- _EXERCISE MATERIALS_:
+===+

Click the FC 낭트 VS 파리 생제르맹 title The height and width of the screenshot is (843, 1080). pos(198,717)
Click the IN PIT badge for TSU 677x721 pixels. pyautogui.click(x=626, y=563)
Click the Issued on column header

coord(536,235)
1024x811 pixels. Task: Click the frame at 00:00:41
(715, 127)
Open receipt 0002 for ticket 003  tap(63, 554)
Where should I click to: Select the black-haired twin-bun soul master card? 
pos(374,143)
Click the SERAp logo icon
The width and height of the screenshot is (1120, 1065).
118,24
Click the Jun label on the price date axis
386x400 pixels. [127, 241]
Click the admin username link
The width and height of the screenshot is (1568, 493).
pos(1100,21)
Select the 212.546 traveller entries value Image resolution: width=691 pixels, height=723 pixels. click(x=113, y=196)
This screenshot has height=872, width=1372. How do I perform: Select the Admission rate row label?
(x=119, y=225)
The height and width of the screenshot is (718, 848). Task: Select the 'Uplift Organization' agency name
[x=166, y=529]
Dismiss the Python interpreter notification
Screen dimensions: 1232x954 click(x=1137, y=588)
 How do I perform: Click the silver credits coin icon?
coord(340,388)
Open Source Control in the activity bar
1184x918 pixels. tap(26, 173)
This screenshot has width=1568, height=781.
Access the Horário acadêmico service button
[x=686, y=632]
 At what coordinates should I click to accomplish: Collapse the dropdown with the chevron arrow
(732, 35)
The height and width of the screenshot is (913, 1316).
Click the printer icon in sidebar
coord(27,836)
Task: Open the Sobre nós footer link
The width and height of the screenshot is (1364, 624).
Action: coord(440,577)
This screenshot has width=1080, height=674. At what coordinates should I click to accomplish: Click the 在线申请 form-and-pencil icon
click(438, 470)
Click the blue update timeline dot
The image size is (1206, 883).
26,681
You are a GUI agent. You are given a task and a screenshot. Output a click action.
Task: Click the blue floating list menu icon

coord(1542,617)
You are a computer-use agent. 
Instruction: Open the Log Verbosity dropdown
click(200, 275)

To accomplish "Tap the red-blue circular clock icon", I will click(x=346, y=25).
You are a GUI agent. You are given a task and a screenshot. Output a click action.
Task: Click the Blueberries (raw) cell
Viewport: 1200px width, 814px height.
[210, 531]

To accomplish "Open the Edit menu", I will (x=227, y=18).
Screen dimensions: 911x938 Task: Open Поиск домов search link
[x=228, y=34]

+===+

- _REQUIREMENT_: Every line above that holds "will" should be copied out.

- _TASK RESULT_:
To accomplish "Tap the red-blue circular clock icon", I will click(x=346, y=25).
To accomplish "Open the Edit menu", I will (x=227, y=18).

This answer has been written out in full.